What are: A key-value store works like a simple hashtable that we are used to use in traditional languages. You can add, retrieve and delete data through keys. Since they use primary key access they tend to have a good performance and are easily scalable.

Examples: Riak, Redis, Memcached, Amazon’s Dynamo, Project Voldemort

Who’s using: GitHub (Riak), BestBuy (Riak), Twitter (Redis and Memcached), StackOverFlow (Redis), Instagram (Redis), Youtube (Memcached), Wikipedia (Memcached).

When we should use:

  • To store user information, like Session, Profiles, Preferences, Shopping Cart and so on. These info are often associated to a id(key). This case is exactly the best scenario to use a key-value database.

When we shouldn’t use:

  • If we need to query the data by value instead by keys. There is no way to query a key-value database by value.
  • If we need to save relationship between data. We can’t relate data between two or more keys in a key-value database.
  • If we need transactions. In a key-value database, we can’t roll back a operation if a failure occurs.
 Document-Oriented Databases

What are: Document-Oriented databases store data as documents. Documents can be defined as a set of maps, collections and scalar values. Documents are like rows, but unlike rows that have to have the same schema, documents can be totally different between themselves. These documents can be stored using XML, JSON or JSONB.

Examples: MongoDB, CouchDB, RavenDB

Who’s using: SAP (MongoDB), Codecademy (MongoDB), Foursquare (MongoDB), NBC News (RavenDB)

When we should use:

  • Logging. In a enterprise environment, each application has different logging info. Document-oriented databases don’t have a fixed schema. So we can use them to store all these different info.
  • Analytics. Since they are schemaless, we can store different metrics and new metrics can be added without schema changes.

When we shouldn’t use:

  • If we need to have transactions between documents. Document-oriented databases don’t support transaction between documents, if we need it, we shouldn’t use a document database.

Column-Family Databases

What are: Column-Family databases store data in column families. A column family can be defined as groups of related data that are often queried together. Let me give a example. When we have a Person class we often access their name and age together but not his salary.
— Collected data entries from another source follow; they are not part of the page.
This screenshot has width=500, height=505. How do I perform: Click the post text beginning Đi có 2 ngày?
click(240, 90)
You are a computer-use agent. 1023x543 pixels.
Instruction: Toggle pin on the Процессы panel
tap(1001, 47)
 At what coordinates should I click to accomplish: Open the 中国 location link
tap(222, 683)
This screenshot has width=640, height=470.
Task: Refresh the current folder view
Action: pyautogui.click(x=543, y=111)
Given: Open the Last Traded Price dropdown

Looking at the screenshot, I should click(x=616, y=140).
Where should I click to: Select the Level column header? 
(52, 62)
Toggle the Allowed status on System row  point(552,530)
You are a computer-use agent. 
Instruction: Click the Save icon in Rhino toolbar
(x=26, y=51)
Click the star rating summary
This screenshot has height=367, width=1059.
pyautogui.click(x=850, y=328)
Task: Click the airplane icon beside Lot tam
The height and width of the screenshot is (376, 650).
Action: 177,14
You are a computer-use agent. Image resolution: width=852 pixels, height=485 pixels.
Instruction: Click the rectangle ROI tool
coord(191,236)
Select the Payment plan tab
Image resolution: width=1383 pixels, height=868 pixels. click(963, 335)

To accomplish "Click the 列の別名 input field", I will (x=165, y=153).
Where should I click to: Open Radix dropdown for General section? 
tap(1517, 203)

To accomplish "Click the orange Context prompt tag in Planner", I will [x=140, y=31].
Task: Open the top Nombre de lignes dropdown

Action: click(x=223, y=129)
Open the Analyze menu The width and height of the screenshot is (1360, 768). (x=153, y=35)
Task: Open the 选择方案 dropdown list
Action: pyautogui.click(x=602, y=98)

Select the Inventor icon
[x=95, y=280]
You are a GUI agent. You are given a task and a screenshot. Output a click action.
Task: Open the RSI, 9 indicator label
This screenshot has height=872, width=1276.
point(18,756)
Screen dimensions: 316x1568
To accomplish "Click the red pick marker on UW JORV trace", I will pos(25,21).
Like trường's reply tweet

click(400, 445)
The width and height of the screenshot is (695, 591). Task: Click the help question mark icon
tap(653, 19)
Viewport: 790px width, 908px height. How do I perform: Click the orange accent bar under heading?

In this case, name and age belong to one column-family and salary belongs to another one.

Examples: Cassandra, HBase

Who’s using: Ebay (Cassandra), Instagram (Cassandra), NASA (Cassandra), Twitter (Cassandra and HBase), Facebook (HBase), Yahoo!(HBase)

When we should use:

  • Logging. Since we can store data with different columns, each application can write their info with their own column families.
  • Blogging Platforms. We can store each info in different column families. For example, tags in one family, categories in another one, posts in another one and so on.

When we shouldn’t use:

  • If we need ACID transactions. Cassandra doesn’t support transactions.
  • Prototyping. If we analyze the Cassandra data structure, we can see that this structure is based in the pattern we expect to retrieve the data. When we are designing a prototype, we can’t predict how will be the query pattern and once it changes we will have to change the column families design.

Graph-Oriented Databases

What are: Graph databases allow us to store data as graphs. Entities can be represented as vertices and the relationships between these entities can be represented as edges. In a example, we could have 3 entities. Steve Jobs, Apple and Next. And two edges called “Founded by” that relate Apple to Steve Jobs and Next to Steve Jobs.

Examples: Neo4J, Infinite Graph, OrientDB

Who’s using: Adobe (Neo4J), Cisco (Neo4J), T-Mobile (Neo4J)

When we should use:

  • Connected Data. If we have data that are connected through relationship, we have a good case to use a graph database, the vertices can be people, cities, companies and edges can be “lives in”, “employed by” and so on.
  • Recommendation Engines. If we represent data in graph databases, they can be used to make recommendations like “people who bought this item also bought these items” like Amazon and Netflix.

When we shouldn’t use:

  • Data model not suitable. Most of the cases are not suitable for graph databases since operations involving the whole graph are not trivial.